Dr. Martin was a formative thinker on technology and software development. Many of the ideas we consider foundational today — rapid iterative development, reusable component libraries, fourth-generation software languages — were all ideas he either created or greatly advanced. In his 1978 book The Wired Society Dr. Martin predicted how revolutionary what we now call the Internet would become. He was nominated for a Pulitzer for that book, which was just one of more than a hundred books he wrote.

There would be no agile-development-based, SaaS global talent management industry today without Dr. Martin’s many contributions to computer science. He invented new ways of working for programmers, analysts and engineers. He also made major contributions in other fields. He even, over dinner one night at his house on Agar’s Island in Bermuda, dreamed up the idea for what eventually became known as Bowie Bonds, the bundling of intellectual property like song rights into pre-packaged and market-priced revenue streams (and yes, David Bowie and his wife Iman were guests at the dinner).

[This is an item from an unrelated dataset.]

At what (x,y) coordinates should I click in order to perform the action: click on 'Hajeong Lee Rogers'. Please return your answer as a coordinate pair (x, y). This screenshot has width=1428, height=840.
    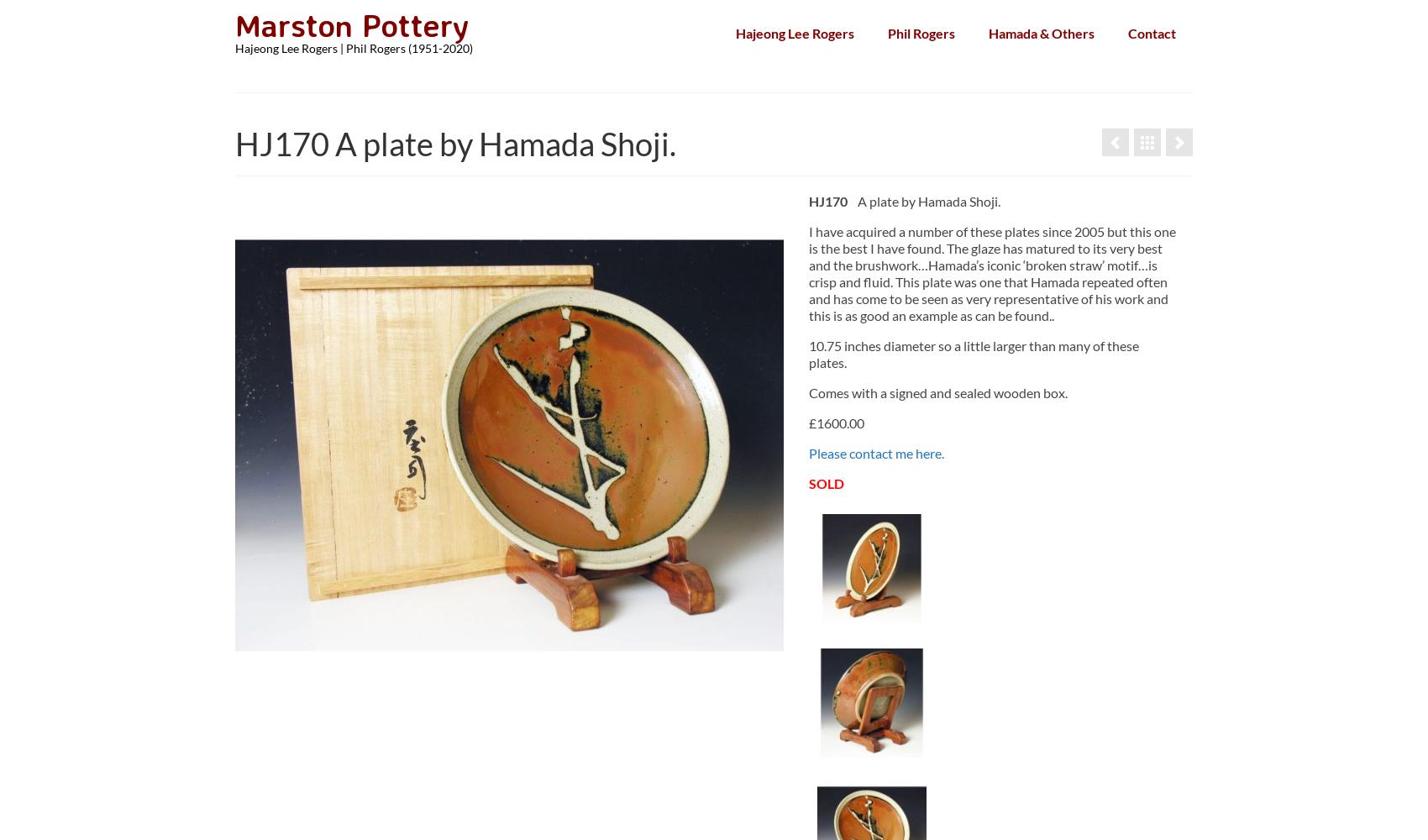
    Looking at the image, I should click on (736, 33).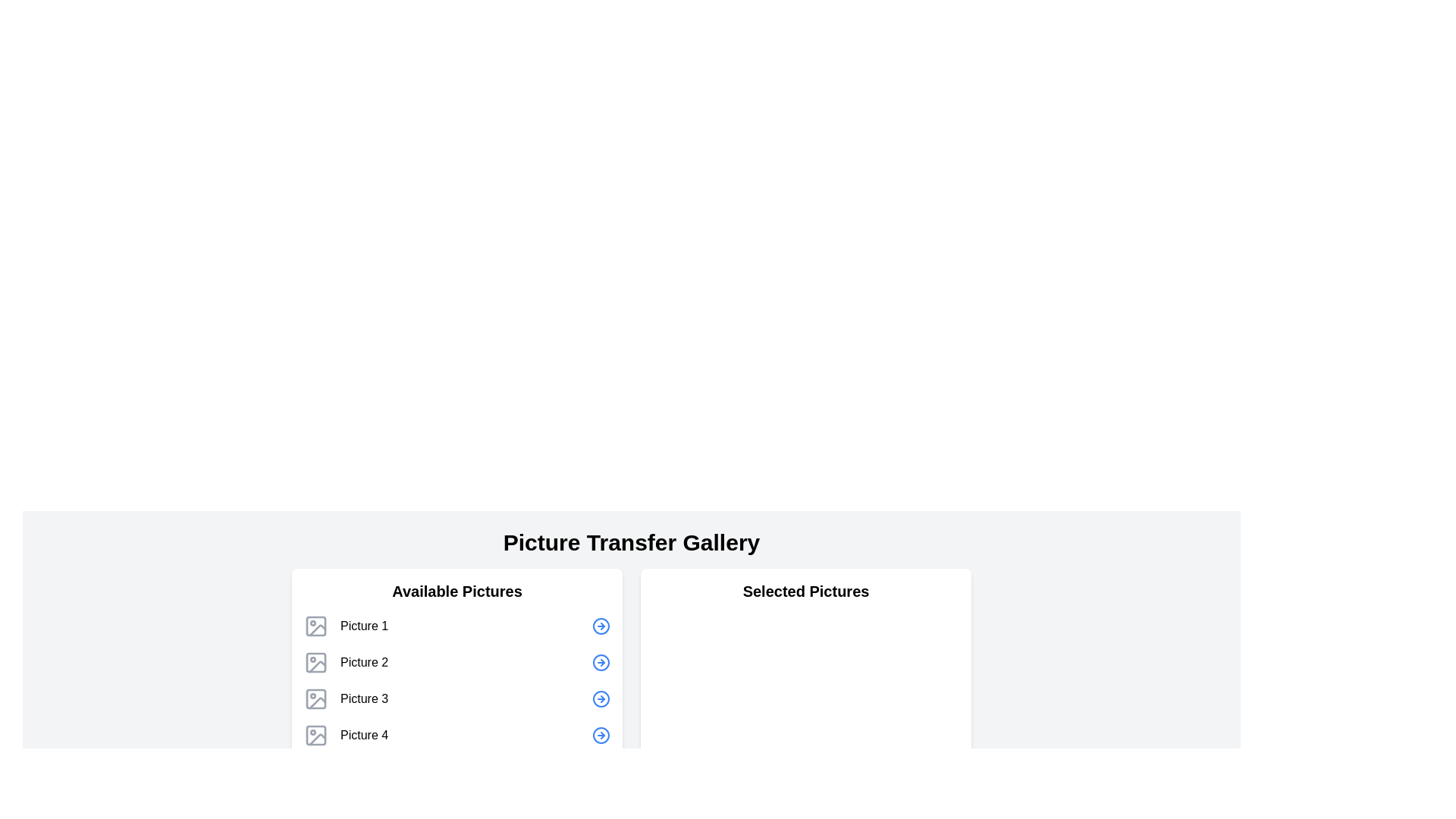  Describe the element at coordinates (315, 662) in the screenshot. I see `the second image icon in the 'Available Pictures' section, which depicts an image symbol with a small circular detail and is styled in gray, located to the left of the text label 'Picture 2'` at that location.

When Ray Ruff, Michelle Sparks, Emily Chan and I started NetDimensions in 1999, a lot of people told us we were crazy. They said a Hong Kong-based, globally-focused, enterprise technology company that was not even VC-backed (we were effectively employee owned) had no realistic chance of survival.

One of our few industry friends in the early days was Headstrong, a consulting company James Martin founded and chaired. The Headstrong folks did take us seriously. They liked our approach and were willing to partner with us when we most needed the support of a serious industry player. So I am grateful to Dr. Martin and to all of the Headstrong executives who were willing to listen to a new company with some new ideas, including Steve Kucia, Paul Kidman, Liviano Lacchia and Peter Deacon in Asia, Rinze Koornstra and Cor Broekhuizen in the Netherlands and all of their wonderful colleagues in Chicago.

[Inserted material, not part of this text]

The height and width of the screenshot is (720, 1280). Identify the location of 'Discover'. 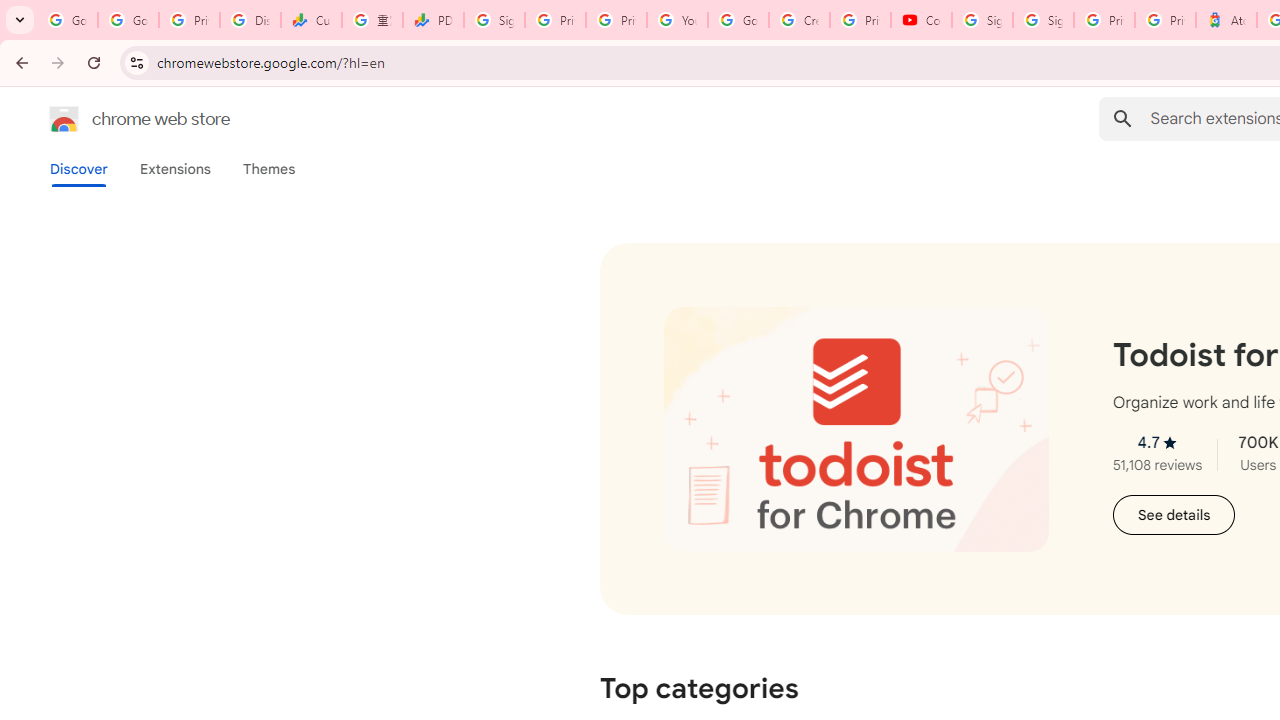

That was almost 15 years ago and we did survive. Now we’re listed on the London Stock Exchange AIM and traded in the U.S. on the OTCQX. We have offices in seven countries and hundreds of clients productively using our solutions in more than 50 countries around the world. Our software touches millions of lives today.

So we are grateful and I’d like to say thank you to the folks at Headstrong who supported us early on.

On behalf of NetDimensions we wish you well and we remember Dr. Martin with the deepest respect.

1 comment

  1. Bill XU says:

    James Martin and his company, Headstrong, should be a part of history of NetDimensions.